Pedindo calma às entidades representativas da categoria e apelando para que não façam greve, Bolsonaro se viu constrangido com vídeo “requentado” da greve de 2018 em que, manifestando solidariedade aos problemas enfrentados pelos caminhoneiros à época, critica a omissão do Poder Legislativo e apoia o movimento grevista. No vídeo, o Presidente cita o valor dos pedágios, a indústria da multa, o valor do frete, as condições das estradas e o roubo de carga como os principais problemas enfrentados pelos profissionais.

No afã de esfriar os ânimos, medidas já tinham sido tomadas anteriormente pelo governo como a inclusão dos caminhoneiros no grupo prioritário para vacinação contra a COVID-19, bem como o estabelecimento de alíquota zero para imposto de importação de pneus. Com o aumento do óleo diesel nas refinarias em 4,4%, no entanto, a categoria segue pressionando por medidas favoráveis e redução de custos para o exercício da atividade.

Greve de 2018

As ameaças de greve remetem ao episódio de mesma natureza ocorrido em 2018, ainda sob o governo de Michel Temer, e que causou bloqueio de estradas e desabastecimento geral. O movimento, assim como ocorre agora, teve início com uma alta do óleo diesel que inflamou a categoria que também reclamava o estabelecimento de uma tabela mínima de valores de frete.

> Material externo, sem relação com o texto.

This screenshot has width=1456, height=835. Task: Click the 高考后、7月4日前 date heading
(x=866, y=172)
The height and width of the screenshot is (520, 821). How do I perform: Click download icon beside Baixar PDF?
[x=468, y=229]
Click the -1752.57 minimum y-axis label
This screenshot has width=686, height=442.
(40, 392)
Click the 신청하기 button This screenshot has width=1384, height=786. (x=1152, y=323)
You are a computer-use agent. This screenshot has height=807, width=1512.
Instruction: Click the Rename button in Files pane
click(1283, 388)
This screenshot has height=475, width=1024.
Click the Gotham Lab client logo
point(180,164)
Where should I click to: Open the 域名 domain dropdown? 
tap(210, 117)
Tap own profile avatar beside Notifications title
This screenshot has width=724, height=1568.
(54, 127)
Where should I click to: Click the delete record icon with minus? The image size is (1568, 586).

Com início em 21 de maio de 2018 e se protraindo até 30 de maio, a paralisação dos caminhoneiros afetou todos os ramos de atividade econômica e gerou a escassez de alimentos, remédios e combustíveis. Filas intermináveis de veículos nos postos de gasolina marcaram o cenário das cidades e evidenciaram as fissuras e a insustentabilidade de um sistema de transporte majoritariamente feito por rodovias.

A greve causou o cancelamento de eventos, de voos, suspensão de atividades como aulas escolares e outras, seguindo-se a decretação de estado de calamidade em diversas cidades entre as quais a maior e mais populosa do país: São Paulo.

Marcada por excessos, houve críticas aos caminhoneiros pelos prejuízos causados e pela intransigência. Também houve acusações e críticas ao governo pela inabilidade em conduzir as negociações e pelo uso, por exemplo, das forças armadas para promover o desbloqueio de vias.